- _Action item_: Where the string "step" appears in a line of the data, show that line.

- _Given records_:
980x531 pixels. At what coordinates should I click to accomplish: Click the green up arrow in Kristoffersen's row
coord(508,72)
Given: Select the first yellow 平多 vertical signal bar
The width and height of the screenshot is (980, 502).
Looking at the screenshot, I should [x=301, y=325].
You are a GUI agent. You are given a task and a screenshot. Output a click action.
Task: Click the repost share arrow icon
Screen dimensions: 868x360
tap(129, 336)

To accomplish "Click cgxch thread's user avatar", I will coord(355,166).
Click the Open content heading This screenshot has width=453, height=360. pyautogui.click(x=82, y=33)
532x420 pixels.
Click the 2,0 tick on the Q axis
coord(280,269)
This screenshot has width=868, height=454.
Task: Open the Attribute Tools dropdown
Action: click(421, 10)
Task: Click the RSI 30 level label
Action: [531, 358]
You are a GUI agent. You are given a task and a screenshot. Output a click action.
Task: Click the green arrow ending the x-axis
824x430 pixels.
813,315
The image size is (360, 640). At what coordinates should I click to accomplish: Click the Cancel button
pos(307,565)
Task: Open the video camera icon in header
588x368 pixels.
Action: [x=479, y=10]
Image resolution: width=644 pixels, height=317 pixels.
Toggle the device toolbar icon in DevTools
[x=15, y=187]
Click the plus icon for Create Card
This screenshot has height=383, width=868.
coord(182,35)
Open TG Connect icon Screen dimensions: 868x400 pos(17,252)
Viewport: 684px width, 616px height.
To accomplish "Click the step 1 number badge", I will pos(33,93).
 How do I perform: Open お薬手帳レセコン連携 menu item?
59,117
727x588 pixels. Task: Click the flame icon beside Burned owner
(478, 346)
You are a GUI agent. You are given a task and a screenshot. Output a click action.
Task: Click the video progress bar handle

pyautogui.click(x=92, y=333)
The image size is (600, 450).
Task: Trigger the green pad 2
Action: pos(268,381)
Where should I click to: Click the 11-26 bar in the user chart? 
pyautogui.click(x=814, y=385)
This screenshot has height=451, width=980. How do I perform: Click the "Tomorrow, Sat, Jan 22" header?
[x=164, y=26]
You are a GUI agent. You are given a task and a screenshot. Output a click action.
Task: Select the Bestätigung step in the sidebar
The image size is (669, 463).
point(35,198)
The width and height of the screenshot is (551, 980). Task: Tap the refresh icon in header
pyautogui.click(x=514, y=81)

- _Answer box_:
To accomplish "Click the step 1 number badge", I will pos(33,93).
Task: Select the Bestätigung step in the sidebar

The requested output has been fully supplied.